Stored items:
• • • •

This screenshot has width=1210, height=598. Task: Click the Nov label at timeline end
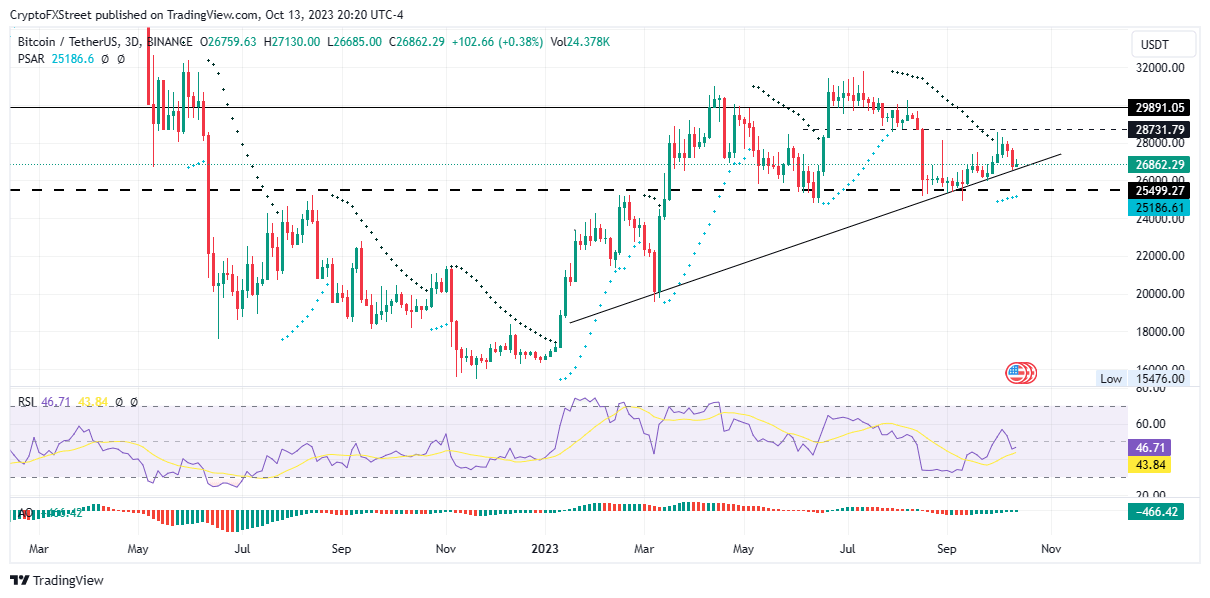[1050, 548]
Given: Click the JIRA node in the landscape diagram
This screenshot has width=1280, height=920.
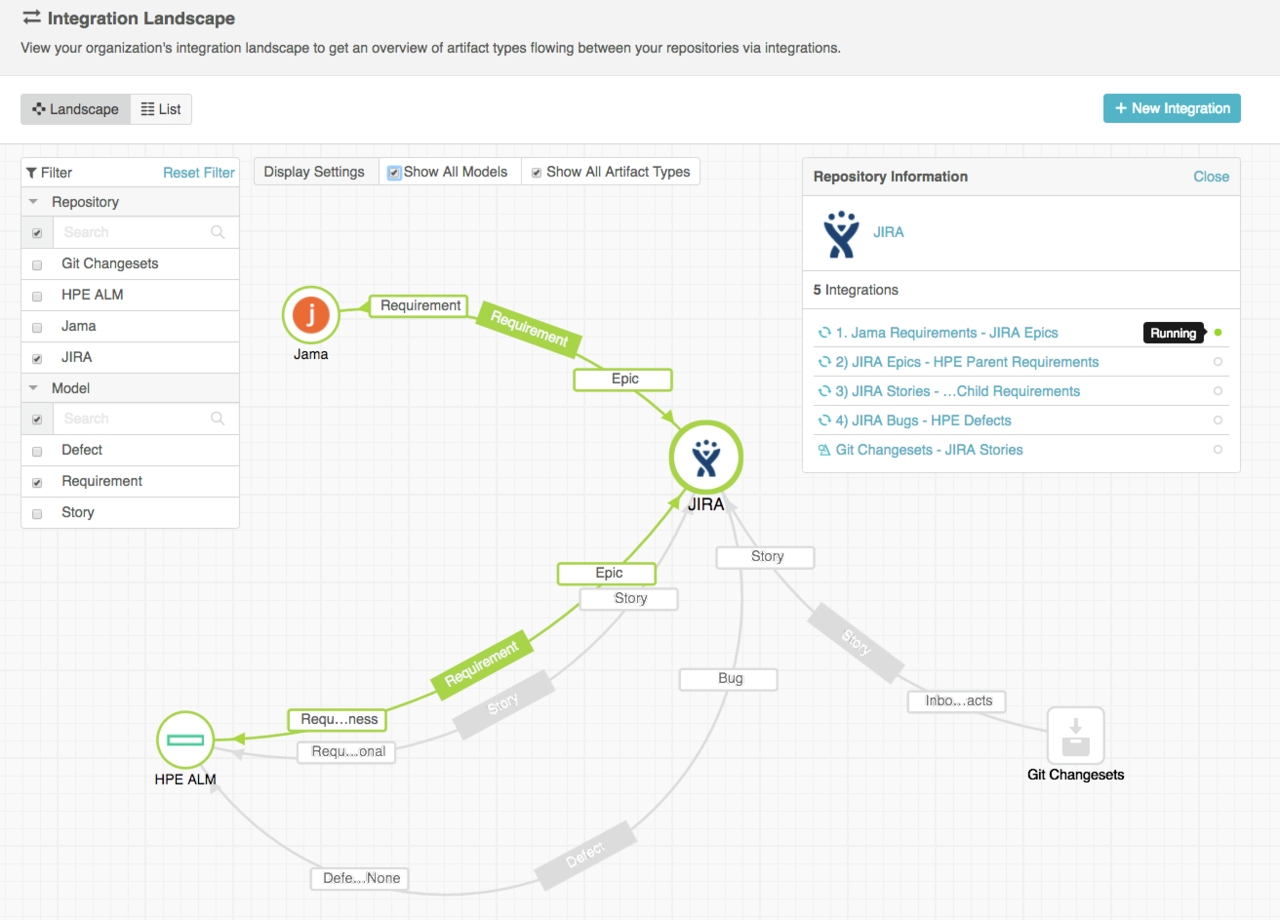Looking at the screenshot, I should click(x=706, y=456).
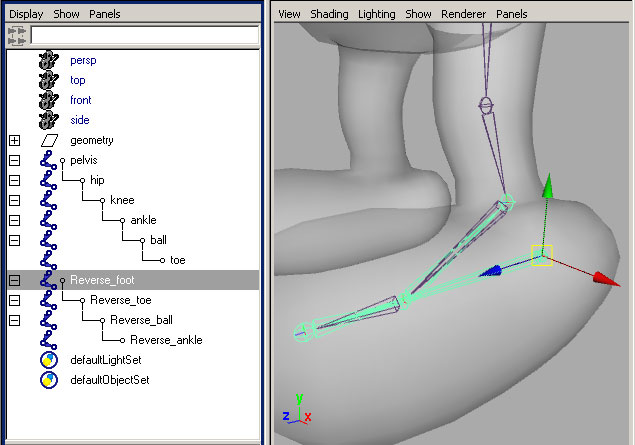
Task: Open the Renderer menu
Action: [464, 15]
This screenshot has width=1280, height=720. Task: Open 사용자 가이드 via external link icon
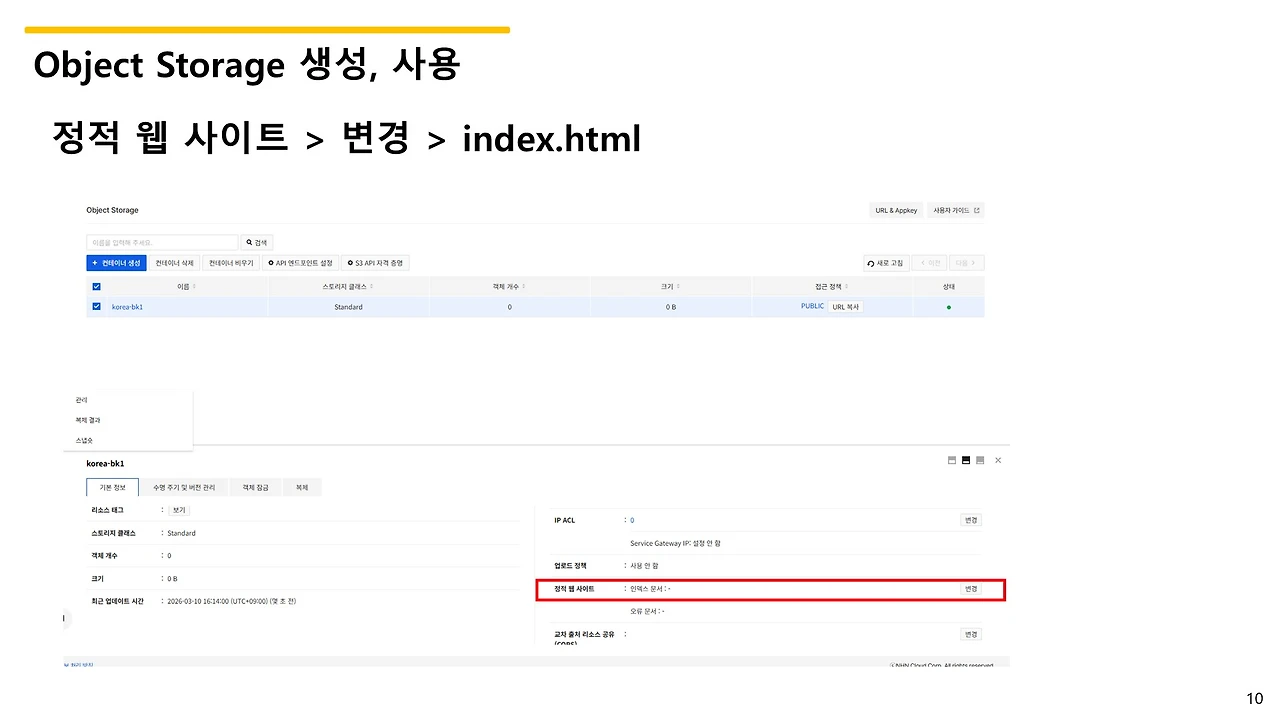click(976, 210)
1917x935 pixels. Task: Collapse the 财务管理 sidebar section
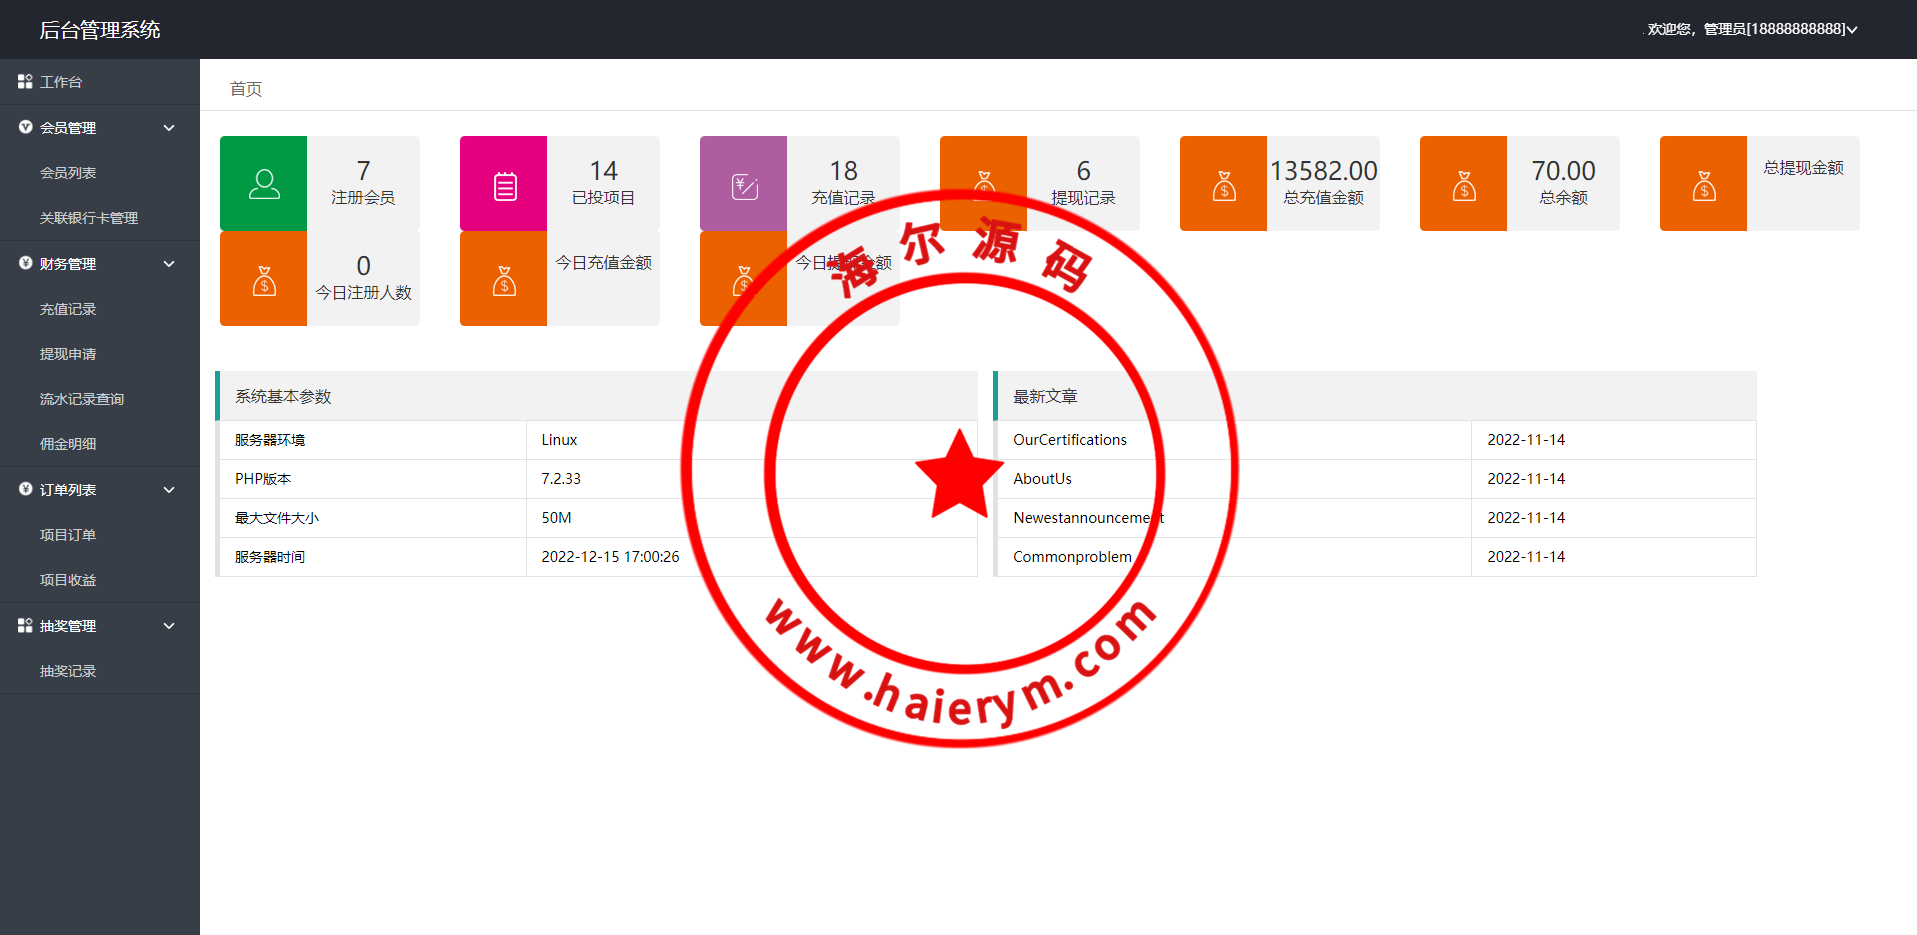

• • • •

WORK ITEM:
What you need to copy is the run of lines from the one holding "This screenshot has width=1280, height=720." through the end of the data, exactly and only, both ends included, pictures omitted.

OUTPUT OF THE EXERCISE:
This screenshot has width=1280, height=720. Task: Open 사용자 가이드 via external link icon
click(976, 210)
1917x935 pixels. Task: Collapse the 财务管理 sidebar section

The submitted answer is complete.